La Commission scolaire de Montréal fait face à de nombreux défis, dont des demandes de compressions budgétaires de Québec. Quelles sont les principales solutions selon vous?

« Couper dans le gras », ce n’est plus possible à la CSDM, il n’y en a plus. Les dépenses administratives ne représentent plus que 3,4 % des dépenses totales de la Commission scolaire. Nous devons réclamer un financement adéquat de nos écoles et la prise en compte de la réalité montréalaise.

Le taux de participation aux élections scolaires est de plus en plus bas. Le ministre a d’ailleurs mis l’existence même des commissions scolaires en question si le taux de participation n’est pas à la hauteur de ses espérances. Que faites-vous pour faire participer les gens ? Pourquoi les élections scolaires ne sont pas organisées en même temps que les élections municipales comme avant?

Cette décision est entre les mains du gouvernement du Québec. En ce qui concerne l’actuelle campagne, je suis étonné de la réponse positive des citoyens du quartier quand je leur parle de démocratie scolaire et des enjeux de l’élection.
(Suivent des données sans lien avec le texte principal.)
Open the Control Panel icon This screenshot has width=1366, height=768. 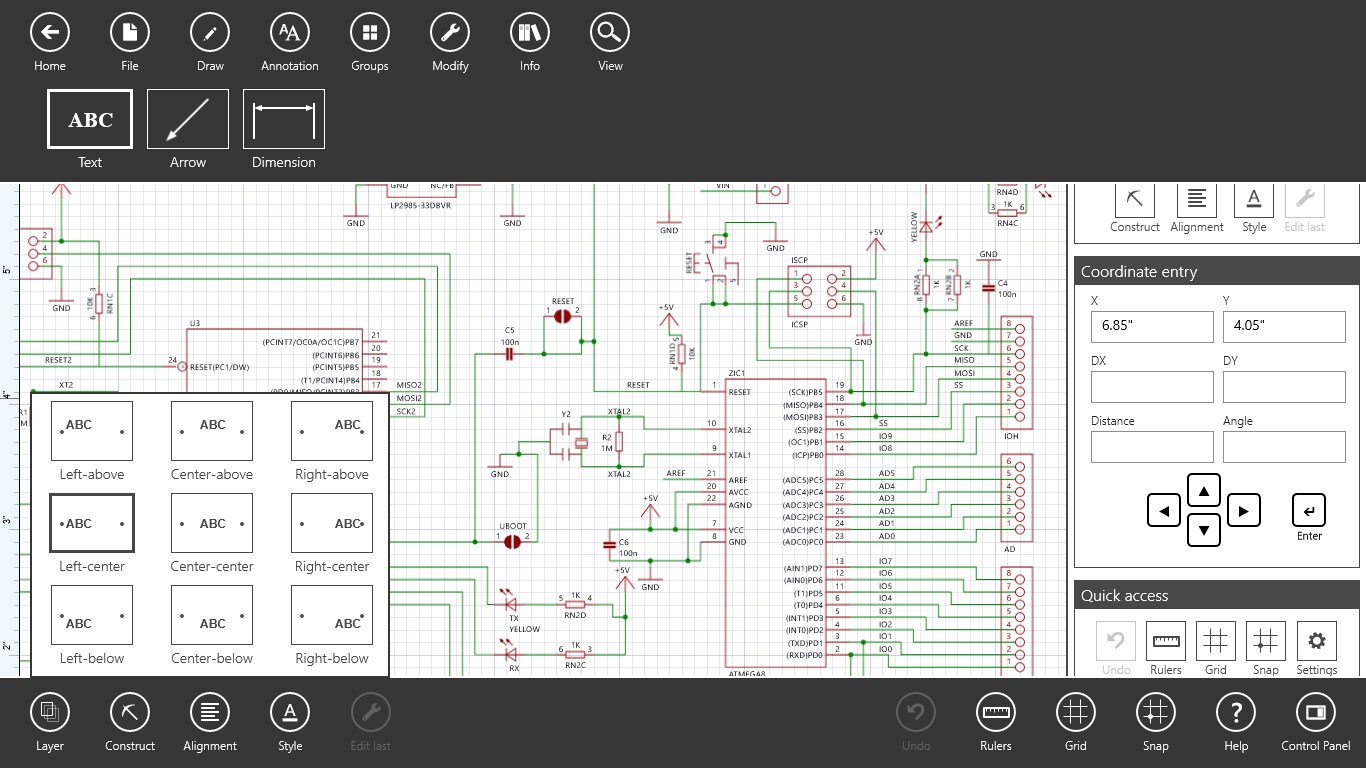point(1315,714)
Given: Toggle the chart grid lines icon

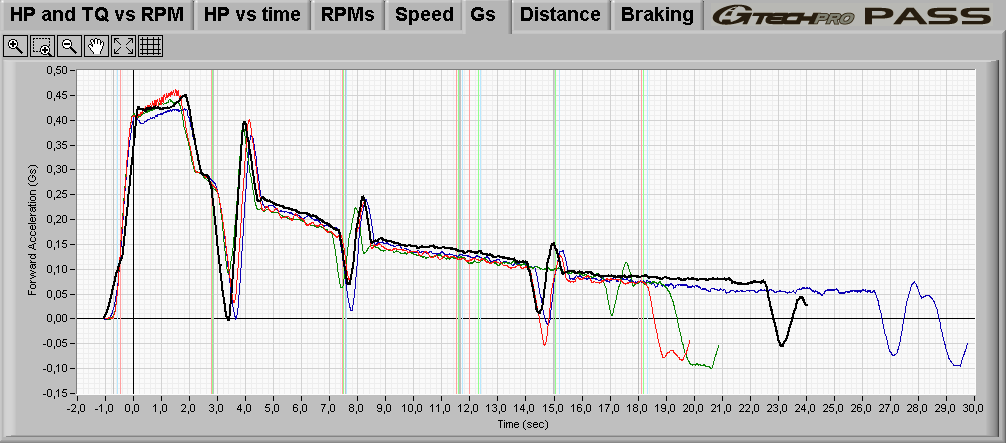Looking at the screenshot, I should pos(150,46).
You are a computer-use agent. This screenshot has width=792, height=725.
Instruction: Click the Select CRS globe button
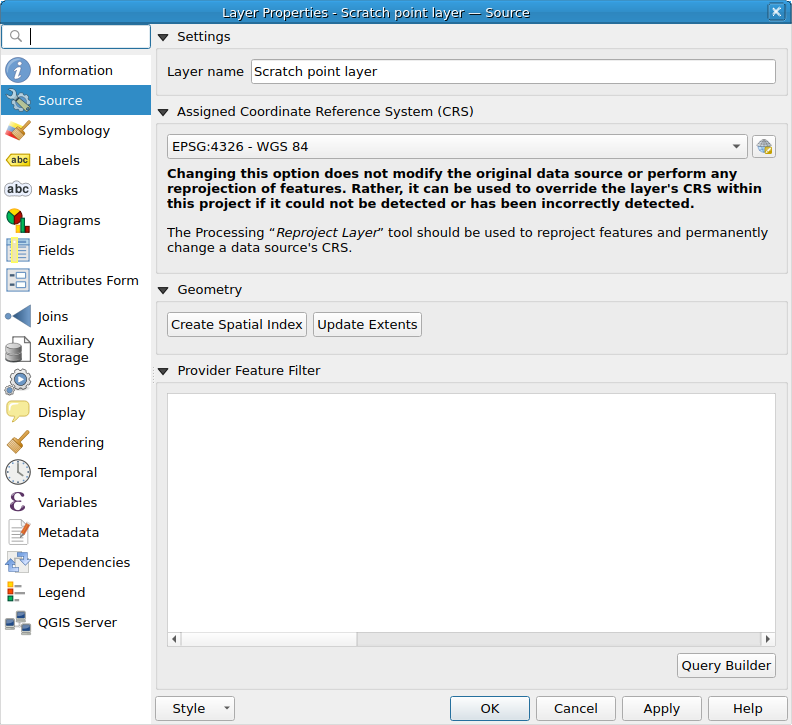click(764, 147)
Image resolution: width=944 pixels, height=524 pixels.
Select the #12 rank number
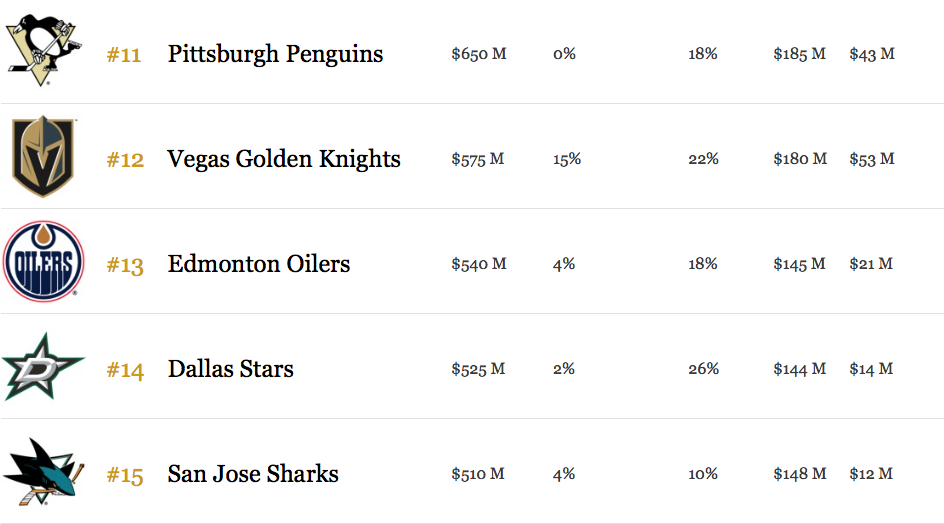pos(125,160)
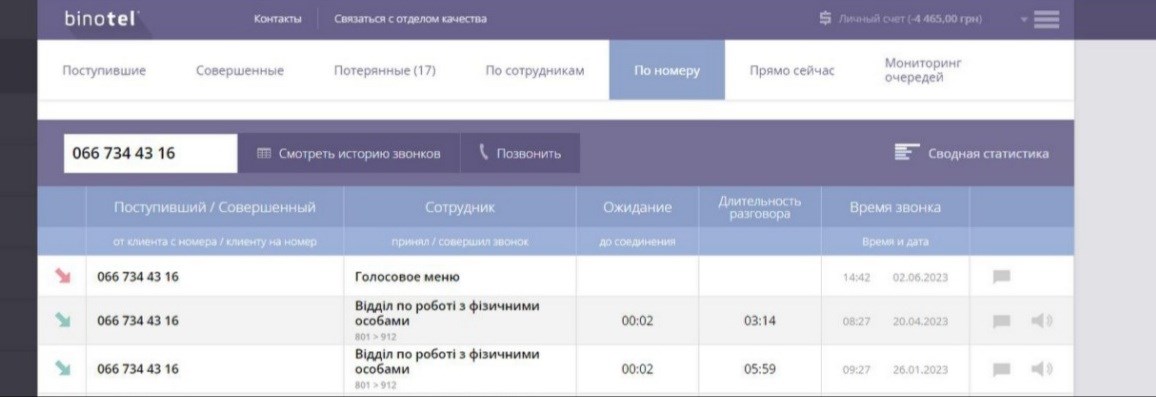Click Связаться с отделом качества link

(410, 19)
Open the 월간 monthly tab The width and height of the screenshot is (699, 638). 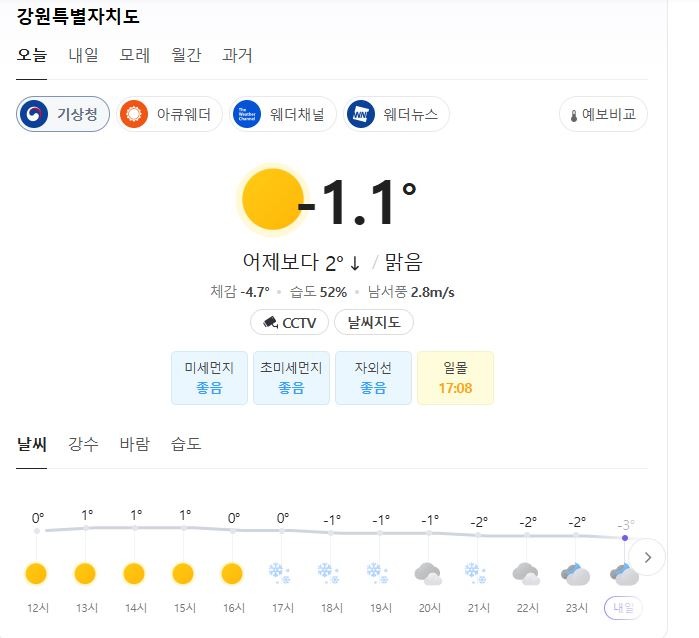point(186,55)
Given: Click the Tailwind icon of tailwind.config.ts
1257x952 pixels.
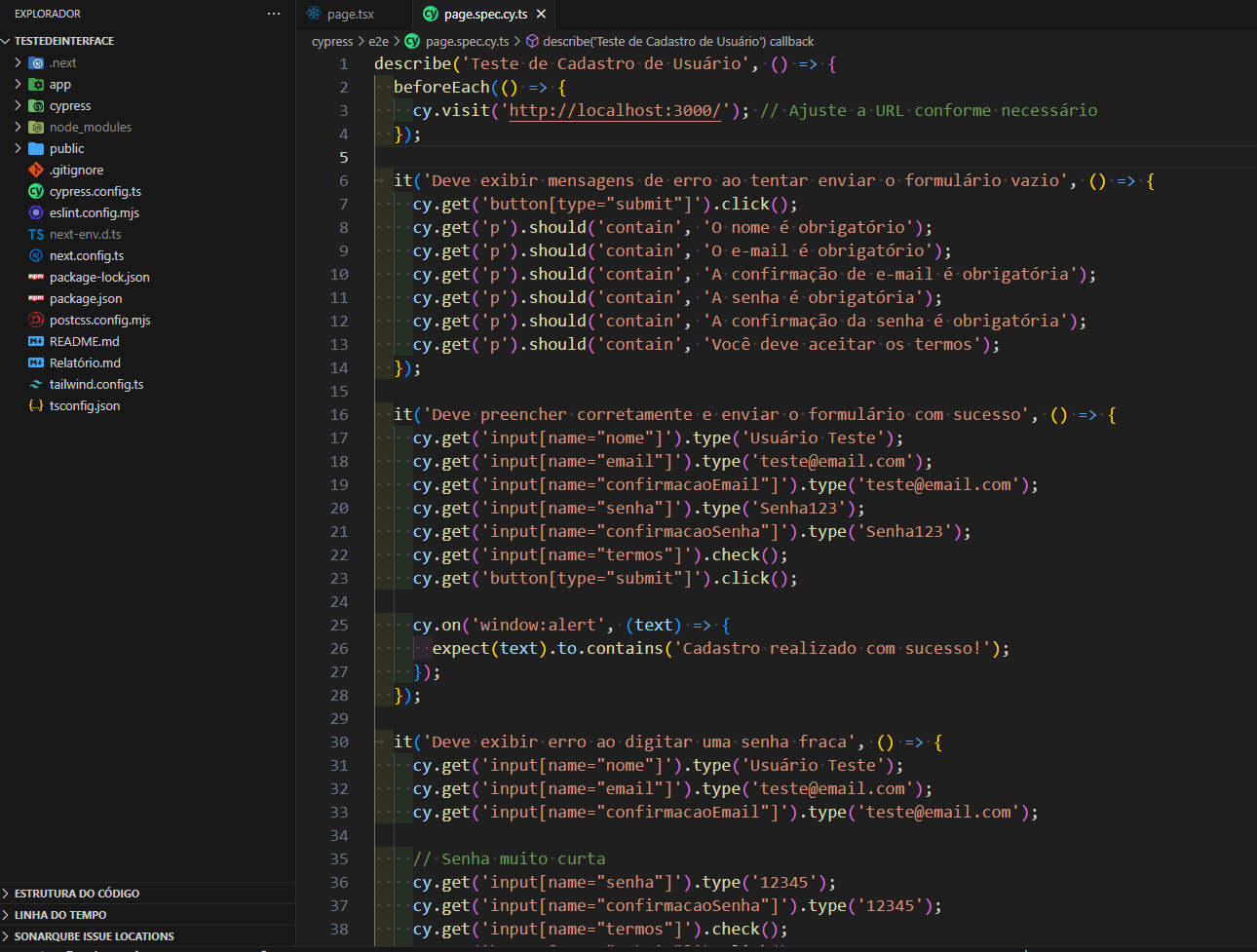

Les gens sont près à se mobiliser et à exprimer leur attachement envers une école publique de qualité et qui contribue à l’égalité des chances!

Pourquoi les commissions scolaires sont importantes, car plusieurs veulent les éliminer ?

On gagne à mettre en commun des tâches comme la gestion des immeubles et des ressources humaines afin que les directions d’école puissent se consacrer à leur priorité : la réussite des élèves! La commission scolaire veille aussi à répartir équitablement les ressources entre les établissements, à assurer une sorte de péréquation.

Dans Petite-Patrie–Rosemont-Ouest, quelles sont vos 3 priorités ?

Les grandes priorités sont la sécurité des élèves sur les grandes artères, la persévérance scolaire à l’école Père-Marquette (où une équipe formidable a réussi à améliorer la situation depuis quelques années) et l’avenir des organismes communautaires installés au 6839, rue Drolet. Par ailleurs, le contexte actuel en est un de menaces tous azimuts contre les services publics et l’égalité des chances. Bien qu’il y ait des enjeux locaux de grande importance, il faut d’après moi miser sur une équipe solide capable de défendre de façon plus large le financement adéquat de l’école publique.

En général, outre des fonds supplémentaires, de quoi nos écoles ont le plus besoin ? Car les professeurs semblent à bout de souffle ? Pourquoi ?

On entend souvent l’adage « Ça prend un village pour s’occuper d’un enfant. » Au MEMO, nous rêvons de faire de nos écoles le noyau dur de nos quartiers. Nous souhaitons aussi que l’école reflète les préoccupations, les priorités des parents et de la communauté qui l’entourent. Les parents doivent se sentir les bienvenus dans l’école de leur enfant et pouvoir participer à la vie de l’établissement. C’est aussi une façon de créer un milieu de vie sain, cohérent, chaleureux et bienveillant.